Quizás este libro sea parte de una saga, trilogía, o solo sean estos dos… quizás sea una continuación de País de estatuas, publicado por Sanlope en el año 2011; ya que hay varias líneas en común, donde destaca a ese sujeto lírico que lleva la voz mandante y quien le da nombre al libro del que les hablo ahora: el Restaurador.
La voz del Restaurador, como alter ego del Ian, es el que nos habla en cada texto como si en lugar de un libro, estuviéramos leyendo sus cartas, su diario. Este diario que comenzara miles de años atrás, cuando el primer temblor del habla era solo un suceso en los labios del hombre. En este primer poema, el sujeto lírico nos cuenta de cómo reconoció a su alma por primera vez y de cuántas ocasiones la confundió ora con Dios, ora con el Diablo. Y este es un inicio necesario para entender por qué el autor/sujeto lírico puede ser un restaurador.
Y ¿qué es?
Según la RAE, restaurar es recuperar, recobrar, reparar, renovar o poner algo en el estado, o estimación del estado, que antes tenía. Y restaurador es esa persona que tiene por oficio restaurar pinturas, estatuas y otros objetos artísticos y valiosos.
El restaurador de Ian se dedica a restaurar almas, corazones; estatuas como personas. Este artista utiliza un cincel afilado: la palabra. Ya que el poeta, el Escritor no es más que eso, alguien que salva, que recupera, moldea, restaura vidas con sus palabras. Ian lo sabe. Por eso recurre a esta analogía más directa y nos lo revela al comienzo, cuando explica cómo pudo hacerse un restaurador. Y noten que dije “hacerse” y no convertirse, ya que el artista se hace, rehace y reinventa obra a obra. Según El Restaurador, nadie se convierte en escritor de la noche a la mañana, del mismo modo que una estatua necesita ser tallada, creada, todo lleva tiempo y trabajo.
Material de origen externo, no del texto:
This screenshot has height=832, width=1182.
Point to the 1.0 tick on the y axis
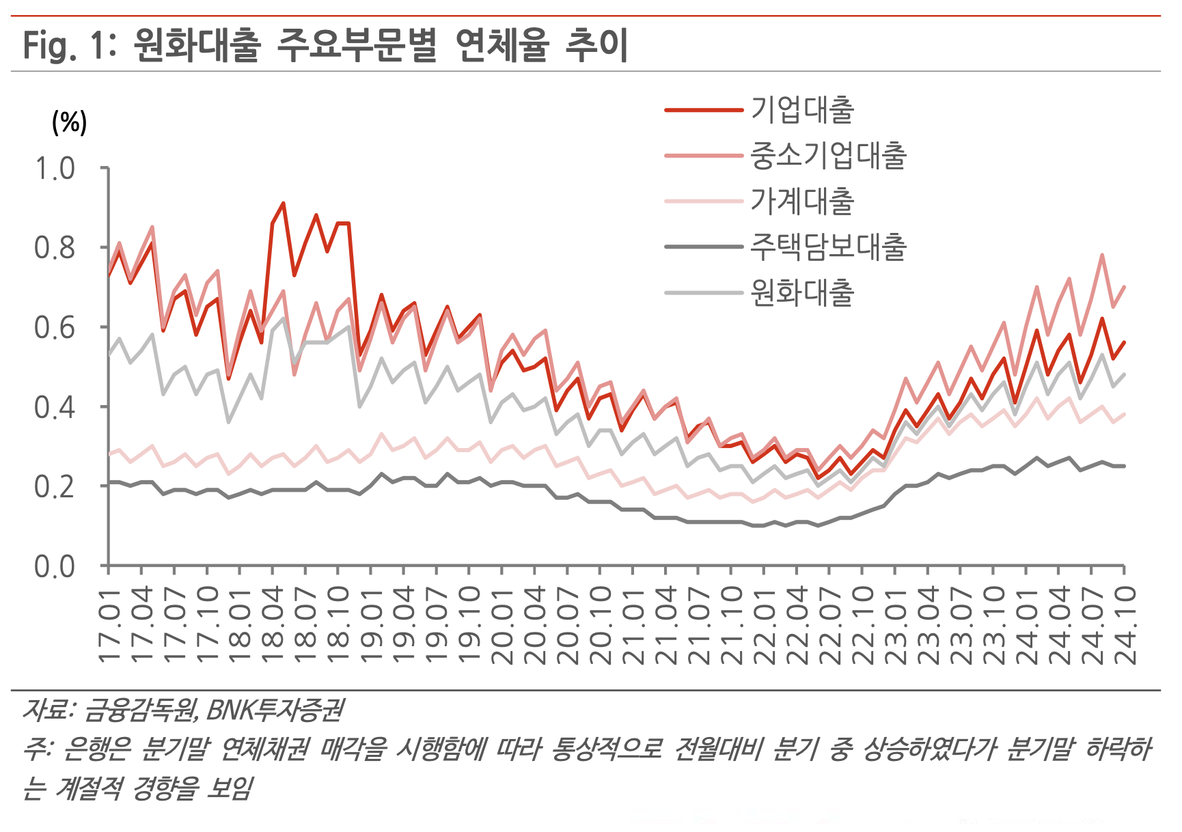pyautogui.click(x=55, y=168)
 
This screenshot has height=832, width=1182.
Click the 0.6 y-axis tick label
pyautogui.click(x=55, y=327)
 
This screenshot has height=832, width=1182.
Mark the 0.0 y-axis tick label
pyautogui.click(x=55, y=566)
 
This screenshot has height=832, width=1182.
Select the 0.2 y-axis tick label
pyautogui.click(x=55, y=486)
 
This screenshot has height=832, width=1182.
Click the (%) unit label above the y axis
pyautogui.click(x=69, y=123)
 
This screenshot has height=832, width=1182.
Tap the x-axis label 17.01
pyautogui.click(x=109, y=625)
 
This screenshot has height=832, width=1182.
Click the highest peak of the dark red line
pyautogui.click(x=283, y=203)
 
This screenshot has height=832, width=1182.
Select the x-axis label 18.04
pyautogui.click(x=273, y=625)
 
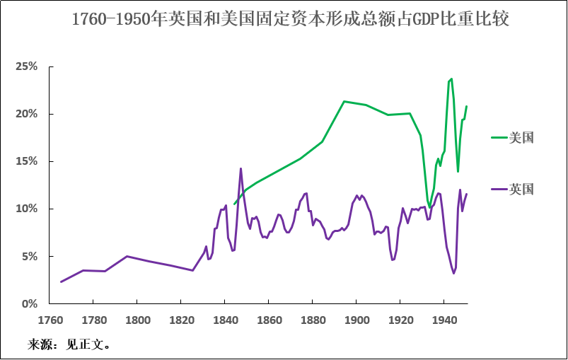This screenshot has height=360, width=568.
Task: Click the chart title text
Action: coord(290,19)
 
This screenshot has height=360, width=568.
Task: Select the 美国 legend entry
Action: coord(521,137)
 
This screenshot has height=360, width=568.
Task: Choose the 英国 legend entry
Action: coord(521,189)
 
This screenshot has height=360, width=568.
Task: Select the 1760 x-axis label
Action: coord(50,320)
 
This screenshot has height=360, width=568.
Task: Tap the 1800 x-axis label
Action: coord(137,320)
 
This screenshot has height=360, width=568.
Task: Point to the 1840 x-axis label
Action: coord(225,320)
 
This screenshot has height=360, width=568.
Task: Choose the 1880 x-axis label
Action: coord(313,320)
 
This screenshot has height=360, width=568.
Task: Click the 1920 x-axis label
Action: coord(400,320)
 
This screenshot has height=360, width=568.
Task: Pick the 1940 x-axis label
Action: coord(444,320)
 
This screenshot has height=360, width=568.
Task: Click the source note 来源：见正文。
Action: coord(69,345)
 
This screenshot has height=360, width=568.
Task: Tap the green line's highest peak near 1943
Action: coord(451,79)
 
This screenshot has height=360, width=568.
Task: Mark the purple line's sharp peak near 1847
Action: coord(240,168)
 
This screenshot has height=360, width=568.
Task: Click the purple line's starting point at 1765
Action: coord(61,281)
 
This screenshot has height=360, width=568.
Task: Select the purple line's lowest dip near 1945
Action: coord(454,273)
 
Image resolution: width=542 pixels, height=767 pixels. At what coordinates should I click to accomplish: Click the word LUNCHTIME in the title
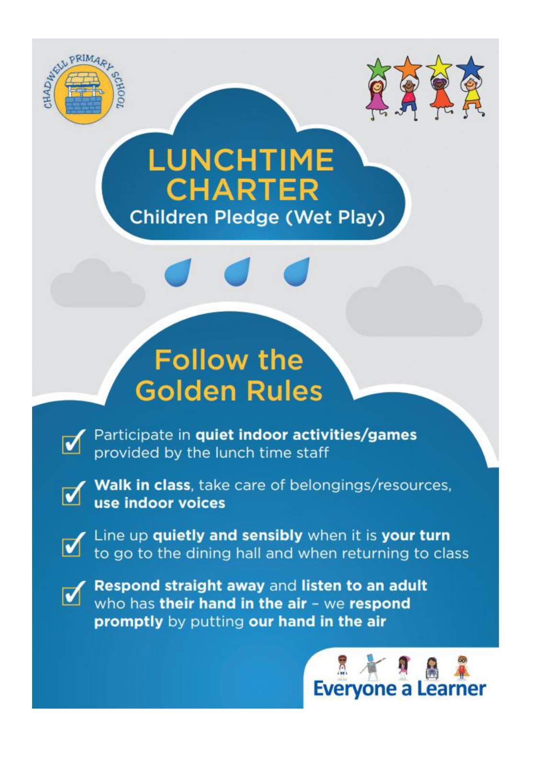[x=241, y=160]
Se preguntarán cómo pude hacerme de estos marasmos, cómo pude llegar a dominar el arte de la palabra que pretende restaurar, y sin embargo, es arma que hiere.
El hilo conductor, el argumento de El Restaurador transcurre en un orden lógico, casi lineal a lo largo del libro; donde el autor se permite algunas digresiones necesarias. Ian utiliza a las estatuas, el oficio del restaurador, al acto de restaurar y otras muchas analogías para compartirnos desde sus experiencias en el oficio, pasando por todo un inmenso pensamiento filosófico y humano, hasta llegar a esas situaciones difíciles, incómodas de nuestro/su oficio, como “restaurador”. Incluso, como en la antigua Grecia, los maestros escultores al llegar a cierta edad comenzaban a buscar aprendices que continuaran con la tradición; del mismo modo que su Maestro lo hizo con él.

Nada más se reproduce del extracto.